--- Entries provided ---
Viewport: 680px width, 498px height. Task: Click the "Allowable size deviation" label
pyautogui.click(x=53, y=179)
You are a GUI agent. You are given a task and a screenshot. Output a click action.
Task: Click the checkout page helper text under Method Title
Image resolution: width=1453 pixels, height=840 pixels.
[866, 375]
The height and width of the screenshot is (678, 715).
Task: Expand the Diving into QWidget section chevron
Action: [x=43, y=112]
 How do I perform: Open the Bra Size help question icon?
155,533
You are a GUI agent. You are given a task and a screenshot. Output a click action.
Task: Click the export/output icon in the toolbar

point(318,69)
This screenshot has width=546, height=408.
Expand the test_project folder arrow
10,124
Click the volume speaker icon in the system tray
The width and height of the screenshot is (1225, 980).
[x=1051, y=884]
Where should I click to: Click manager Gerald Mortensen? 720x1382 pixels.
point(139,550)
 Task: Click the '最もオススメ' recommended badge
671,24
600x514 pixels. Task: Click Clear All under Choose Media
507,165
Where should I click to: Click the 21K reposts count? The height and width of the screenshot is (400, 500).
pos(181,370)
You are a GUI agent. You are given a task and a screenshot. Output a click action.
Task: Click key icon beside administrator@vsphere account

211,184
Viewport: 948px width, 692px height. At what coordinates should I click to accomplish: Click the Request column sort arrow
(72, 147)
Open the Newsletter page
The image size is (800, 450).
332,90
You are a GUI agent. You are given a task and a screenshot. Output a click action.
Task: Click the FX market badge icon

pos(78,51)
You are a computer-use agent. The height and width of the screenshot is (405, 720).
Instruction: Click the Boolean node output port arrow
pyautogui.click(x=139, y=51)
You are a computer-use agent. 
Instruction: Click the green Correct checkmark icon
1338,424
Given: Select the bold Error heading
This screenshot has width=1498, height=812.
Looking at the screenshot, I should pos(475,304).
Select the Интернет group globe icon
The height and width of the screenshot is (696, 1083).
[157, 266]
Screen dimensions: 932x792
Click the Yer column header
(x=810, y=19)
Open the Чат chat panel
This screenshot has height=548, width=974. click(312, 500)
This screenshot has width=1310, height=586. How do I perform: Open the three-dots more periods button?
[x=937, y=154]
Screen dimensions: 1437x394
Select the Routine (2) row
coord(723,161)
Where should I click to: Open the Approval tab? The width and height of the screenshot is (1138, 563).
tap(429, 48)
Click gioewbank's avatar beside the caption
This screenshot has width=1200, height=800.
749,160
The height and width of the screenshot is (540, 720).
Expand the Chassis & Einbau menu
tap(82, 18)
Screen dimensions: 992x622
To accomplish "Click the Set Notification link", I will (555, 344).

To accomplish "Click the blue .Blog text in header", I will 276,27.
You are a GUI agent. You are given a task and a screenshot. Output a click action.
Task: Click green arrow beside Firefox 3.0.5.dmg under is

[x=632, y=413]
---
**What to produce**
For the string "will", go line by line through the material and copy every line that has it.

**Output of the task**
To accomplish "Click the Set Notification link", I will (555, 344).
To accomplish "Click the blue .Blog text in header", I will 276,27.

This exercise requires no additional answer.